4) Flower Boy - Tyler, The Creator
Seguindo o sucesso mediano que foi Cherry Bomb (2015), o qual já mostrava um esmero maior com a produção, Tyler, The Creator lançou no início desse ano Flower Boy. O álbum parece ter sintetizado da melhor forma todas as características que o rapper californiano vinha mostrando desde Wolf (2013). Radicalmente mais acessível e colorido do que o primeiro dele, Goblin (2011), Flower Boy traz latente a influência de outro músico que faz dois featurings no álbum, Frank Ocean.
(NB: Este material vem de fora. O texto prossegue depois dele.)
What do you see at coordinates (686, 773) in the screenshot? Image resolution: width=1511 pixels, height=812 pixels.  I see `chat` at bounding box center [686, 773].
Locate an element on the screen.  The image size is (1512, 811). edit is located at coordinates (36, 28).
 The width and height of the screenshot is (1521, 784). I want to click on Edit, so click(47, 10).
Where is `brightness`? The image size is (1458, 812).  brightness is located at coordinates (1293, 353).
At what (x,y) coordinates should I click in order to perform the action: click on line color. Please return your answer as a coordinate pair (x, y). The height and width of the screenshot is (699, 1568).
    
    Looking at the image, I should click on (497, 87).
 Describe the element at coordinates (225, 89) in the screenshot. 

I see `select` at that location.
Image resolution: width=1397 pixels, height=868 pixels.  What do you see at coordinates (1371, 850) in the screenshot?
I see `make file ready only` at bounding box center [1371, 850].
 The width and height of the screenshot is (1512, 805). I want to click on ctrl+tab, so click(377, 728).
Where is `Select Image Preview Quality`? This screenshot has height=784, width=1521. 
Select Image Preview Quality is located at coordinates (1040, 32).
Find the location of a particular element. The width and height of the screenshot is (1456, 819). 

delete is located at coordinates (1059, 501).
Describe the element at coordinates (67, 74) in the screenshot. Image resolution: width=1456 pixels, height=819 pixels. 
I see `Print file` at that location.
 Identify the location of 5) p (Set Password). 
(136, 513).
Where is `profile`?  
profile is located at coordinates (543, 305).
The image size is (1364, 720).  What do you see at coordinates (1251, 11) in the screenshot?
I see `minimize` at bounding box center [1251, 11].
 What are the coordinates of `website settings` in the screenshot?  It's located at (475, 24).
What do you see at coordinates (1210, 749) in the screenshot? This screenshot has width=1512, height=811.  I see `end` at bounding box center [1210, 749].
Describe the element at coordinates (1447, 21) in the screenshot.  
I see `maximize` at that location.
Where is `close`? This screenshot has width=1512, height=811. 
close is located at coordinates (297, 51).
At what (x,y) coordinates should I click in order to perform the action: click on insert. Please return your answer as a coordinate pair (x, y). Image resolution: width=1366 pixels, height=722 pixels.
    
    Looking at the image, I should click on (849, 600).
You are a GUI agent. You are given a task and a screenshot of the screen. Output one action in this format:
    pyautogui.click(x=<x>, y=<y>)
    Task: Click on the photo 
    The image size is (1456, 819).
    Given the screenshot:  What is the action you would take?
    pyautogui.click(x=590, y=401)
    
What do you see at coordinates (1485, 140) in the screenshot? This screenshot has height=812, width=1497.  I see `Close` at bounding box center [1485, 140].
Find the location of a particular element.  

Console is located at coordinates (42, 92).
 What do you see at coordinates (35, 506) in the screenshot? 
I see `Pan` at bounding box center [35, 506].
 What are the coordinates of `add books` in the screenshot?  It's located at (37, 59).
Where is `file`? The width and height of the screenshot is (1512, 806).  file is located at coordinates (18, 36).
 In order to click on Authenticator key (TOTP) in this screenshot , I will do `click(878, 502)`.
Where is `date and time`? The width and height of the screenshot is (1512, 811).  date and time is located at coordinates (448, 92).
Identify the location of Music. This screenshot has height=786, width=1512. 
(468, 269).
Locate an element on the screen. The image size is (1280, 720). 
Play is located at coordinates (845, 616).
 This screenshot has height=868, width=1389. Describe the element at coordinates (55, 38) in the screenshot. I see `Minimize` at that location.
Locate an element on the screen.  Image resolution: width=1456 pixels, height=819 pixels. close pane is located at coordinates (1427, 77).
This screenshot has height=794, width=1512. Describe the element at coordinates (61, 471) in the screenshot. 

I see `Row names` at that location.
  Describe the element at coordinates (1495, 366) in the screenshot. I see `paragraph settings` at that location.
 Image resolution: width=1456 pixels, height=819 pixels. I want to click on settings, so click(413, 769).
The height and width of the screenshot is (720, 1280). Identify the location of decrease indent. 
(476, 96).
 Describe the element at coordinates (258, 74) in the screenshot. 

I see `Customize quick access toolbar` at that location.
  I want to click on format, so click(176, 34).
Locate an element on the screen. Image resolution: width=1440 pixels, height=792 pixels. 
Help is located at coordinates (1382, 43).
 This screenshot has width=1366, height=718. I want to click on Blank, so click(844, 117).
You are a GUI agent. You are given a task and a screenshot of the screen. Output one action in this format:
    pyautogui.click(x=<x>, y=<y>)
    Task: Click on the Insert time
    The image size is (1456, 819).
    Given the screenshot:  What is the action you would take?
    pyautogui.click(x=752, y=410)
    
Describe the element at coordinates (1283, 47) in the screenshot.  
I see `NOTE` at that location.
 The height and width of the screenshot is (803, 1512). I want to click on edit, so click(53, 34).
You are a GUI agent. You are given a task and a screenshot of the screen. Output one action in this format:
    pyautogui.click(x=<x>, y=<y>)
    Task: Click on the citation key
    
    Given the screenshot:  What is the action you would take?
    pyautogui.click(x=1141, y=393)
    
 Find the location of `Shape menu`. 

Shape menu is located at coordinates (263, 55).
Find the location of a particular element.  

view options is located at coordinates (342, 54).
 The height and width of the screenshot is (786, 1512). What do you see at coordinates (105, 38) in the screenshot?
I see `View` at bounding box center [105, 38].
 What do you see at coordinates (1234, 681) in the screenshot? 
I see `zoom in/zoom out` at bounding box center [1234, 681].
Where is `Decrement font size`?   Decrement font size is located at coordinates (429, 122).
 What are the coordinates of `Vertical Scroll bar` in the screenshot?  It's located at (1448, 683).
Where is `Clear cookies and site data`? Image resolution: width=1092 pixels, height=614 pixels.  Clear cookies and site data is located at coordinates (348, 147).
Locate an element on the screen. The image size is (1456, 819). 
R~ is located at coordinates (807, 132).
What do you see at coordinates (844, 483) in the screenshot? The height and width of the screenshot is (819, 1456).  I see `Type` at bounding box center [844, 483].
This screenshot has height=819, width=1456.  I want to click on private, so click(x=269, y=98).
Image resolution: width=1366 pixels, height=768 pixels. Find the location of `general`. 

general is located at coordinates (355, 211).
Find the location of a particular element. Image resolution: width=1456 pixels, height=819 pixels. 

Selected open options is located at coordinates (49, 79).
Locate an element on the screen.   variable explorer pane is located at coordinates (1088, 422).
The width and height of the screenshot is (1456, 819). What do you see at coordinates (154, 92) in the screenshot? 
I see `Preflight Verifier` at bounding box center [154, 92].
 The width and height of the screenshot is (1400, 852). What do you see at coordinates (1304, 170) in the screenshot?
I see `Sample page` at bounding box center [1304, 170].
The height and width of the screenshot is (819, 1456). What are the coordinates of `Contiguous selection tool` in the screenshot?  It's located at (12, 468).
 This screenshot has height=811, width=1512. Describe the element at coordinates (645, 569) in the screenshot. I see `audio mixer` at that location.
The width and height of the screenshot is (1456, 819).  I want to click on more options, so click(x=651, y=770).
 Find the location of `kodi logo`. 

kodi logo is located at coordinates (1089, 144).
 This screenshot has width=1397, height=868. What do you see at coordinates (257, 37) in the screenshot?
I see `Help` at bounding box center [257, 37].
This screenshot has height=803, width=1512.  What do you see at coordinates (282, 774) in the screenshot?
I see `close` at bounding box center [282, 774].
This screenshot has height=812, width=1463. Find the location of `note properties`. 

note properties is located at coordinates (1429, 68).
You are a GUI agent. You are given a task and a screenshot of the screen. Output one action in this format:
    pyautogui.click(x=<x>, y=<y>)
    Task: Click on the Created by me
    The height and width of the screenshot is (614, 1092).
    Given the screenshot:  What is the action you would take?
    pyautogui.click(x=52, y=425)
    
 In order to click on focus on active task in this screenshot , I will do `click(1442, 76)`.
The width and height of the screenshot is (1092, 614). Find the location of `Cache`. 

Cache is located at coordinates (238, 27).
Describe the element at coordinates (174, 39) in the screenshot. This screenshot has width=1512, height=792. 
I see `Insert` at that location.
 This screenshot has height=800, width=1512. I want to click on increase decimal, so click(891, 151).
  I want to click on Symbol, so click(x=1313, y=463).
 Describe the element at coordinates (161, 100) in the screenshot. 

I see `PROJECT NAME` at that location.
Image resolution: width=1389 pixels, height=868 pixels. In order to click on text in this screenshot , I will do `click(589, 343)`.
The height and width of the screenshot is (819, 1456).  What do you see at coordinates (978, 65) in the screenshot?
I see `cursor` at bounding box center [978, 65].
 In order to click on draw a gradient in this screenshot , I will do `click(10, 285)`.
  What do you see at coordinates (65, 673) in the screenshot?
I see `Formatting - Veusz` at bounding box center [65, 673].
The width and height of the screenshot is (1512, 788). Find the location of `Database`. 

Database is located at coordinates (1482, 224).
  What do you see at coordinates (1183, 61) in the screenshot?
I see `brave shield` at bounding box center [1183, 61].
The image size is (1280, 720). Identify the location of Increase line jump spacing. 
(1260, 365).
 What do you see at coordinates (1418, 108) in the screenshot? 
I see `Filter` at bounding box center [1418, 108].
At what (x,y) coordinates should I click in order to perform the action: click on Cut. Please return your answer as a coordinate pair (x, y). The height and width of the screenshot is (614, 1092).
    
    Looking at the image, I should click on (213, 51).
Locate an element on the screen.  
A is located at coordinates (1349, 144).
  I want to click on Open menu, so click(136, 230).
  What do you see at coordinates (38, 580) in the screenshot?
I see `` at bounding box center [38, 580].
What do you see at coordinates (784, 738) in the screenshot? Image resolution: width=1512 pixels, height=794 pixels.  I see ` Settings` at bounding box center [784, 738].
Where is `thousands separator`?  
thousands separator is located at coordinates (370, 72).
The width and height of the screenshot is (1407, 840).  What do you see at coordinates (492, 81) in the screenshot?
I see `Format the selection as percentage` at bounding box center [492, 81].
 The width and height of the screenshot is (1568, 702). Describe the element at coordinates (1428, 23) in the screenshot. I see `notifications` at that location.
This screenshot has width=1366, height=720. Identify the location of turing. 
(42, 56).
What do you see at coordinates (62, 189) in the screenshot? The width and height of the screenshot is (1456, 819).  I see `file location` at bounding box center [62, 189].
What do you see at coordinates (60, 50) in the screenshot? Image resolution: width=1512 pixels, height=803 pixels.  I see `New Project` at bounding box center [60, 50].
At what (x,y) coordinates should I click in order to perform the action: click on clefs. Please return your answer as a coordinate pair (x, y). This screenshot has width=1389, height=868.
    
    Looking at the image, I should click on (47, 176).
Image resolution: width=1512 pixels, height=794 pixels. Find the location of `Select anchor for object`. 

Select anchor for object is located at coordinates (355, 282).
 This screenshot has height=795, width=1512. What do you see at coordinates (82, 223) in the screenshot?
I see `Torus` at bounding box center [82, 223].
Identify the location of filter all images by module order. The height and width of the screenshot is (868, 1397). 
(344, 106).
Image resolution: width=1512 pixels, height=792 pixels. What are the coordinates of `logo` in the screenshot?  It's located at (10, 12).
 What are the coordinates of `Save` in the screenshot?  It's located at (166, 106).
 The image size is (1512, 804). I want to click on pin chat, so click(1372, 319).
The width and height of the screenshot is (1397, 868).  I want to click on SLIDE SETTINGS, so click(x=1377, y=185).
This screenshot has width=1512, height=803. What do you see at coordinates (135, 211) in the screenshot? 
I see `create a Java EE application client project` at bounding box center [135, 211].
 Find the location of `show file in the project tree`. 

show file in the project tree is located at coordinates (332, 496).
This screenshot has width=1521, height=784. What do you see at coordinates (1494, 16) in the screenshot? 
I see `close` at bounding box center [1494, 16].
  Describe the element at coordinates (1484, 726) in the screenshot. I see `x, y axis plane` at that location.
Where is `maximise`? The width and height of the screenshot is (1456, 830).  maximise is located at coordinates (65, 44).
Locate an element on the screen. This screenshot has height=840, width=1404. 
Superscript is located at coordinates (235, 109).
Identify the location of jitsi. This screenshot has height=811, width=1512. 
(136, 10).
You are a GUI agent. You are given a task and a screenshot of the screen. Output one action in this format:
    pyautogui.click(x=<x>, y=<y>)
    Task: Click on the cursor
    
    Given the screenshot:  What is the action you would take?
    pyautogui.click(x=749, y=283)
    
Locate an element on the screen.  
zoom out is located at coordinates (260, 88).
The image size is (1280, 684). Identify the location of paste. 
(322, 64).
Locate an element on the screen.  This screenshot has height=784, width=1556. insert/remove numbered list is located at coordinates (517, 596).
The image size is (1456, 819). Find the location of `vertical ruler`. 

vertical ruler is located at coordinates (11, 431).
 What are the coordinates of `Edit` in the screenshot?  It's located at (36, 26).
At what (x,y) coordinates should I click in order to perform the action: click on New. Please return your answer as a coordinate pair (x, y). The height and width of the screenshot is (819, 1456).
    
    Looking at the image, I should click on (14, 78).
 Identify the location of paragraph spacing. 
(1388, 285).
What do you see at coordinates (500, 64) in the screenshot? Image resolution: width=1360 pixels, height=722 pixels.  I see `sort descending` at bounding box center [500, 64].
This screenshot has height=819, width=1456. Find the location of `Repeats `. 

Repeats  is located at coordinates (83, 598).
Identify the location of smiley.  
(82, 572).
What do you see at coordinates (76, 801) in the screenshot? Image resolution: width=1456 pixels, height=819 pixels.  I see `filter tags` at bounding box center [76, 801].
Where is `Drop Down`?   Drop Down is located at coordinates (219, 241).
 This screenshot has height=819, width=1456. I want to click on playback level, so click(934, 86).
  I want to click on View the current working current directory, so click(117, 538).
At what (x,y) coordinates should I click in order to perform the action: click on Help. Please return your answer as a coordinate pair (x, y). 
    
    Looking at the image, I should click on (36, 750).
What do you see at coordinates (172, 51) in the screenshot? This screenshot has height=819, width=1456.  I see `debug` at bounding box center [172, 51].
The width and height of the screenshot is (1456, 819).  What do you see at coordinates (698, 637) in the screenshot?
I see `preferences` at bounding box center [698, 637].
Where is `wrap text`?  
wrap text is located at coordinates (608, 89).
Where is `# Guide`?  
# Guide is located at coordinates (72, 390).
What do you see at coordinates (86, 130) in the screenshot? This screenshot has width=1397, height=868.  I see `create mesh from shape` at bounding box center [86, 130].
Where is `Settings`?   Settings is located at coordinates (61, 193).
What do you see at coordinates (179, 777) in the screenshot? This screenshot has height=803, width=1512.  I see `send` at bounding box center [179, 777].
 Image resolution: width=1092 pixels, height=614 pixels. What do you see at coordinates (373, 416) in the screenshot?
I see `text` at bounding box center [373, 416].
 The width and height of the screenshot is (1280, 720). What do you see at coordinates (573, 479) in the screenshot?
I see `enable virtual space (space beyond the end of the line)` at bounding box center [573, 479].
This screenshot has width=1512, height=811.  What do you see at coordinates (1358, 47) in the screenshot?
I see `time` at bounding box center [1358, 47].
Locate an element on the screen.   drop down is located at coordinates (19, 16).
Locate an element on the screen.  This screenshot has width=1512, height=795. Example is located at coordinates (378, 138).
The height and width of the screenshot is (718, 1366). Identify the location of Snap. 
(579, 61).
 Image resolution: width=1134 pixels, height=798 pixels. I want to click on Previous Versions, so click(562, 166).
Com faixas mais líricas e meditativas, Tyler discorre sobre solidão, tédio e desorientação neste disco.
5) Migos - Culture
Grupo de maior relevância no atual cenário do trap - vertente musical do rap em que o uso de elementos eletrônicos ganha destaque - o trio norte-americano Migos apresenta em Culture a sua melhor faceta e se consolida como referência no gênero. O ponto forte da produção, sem dúvidas, fica por conta da sonoridade das faixas, que têm como temas principais a ostentação. As batidas utilizadas criam uma atmosfera festiva que abarca todo o disco, como se o CD dos rappers de Atlanta fosse uma grande celebração.
Menção honrosa:
Ctrl - SZA
R&B, soul, rap, todos embebidos na marcante voz de SZA. Ctrl, primeiro álbum de estúdio da cantora, configura-se como uma viagem melódica que mescla ironia e melodrama ao dissertar sem pudor sobre incertezas, felicidades e fracassos enfrentados ao longo da vida. Tendo como mote os relacionamentos amorosos em muitas de suas letras, SZA retoma sonoridades clássicas e casa com temáticas em voga, entre elas o empoderamento feminino ante uma sociedade machista.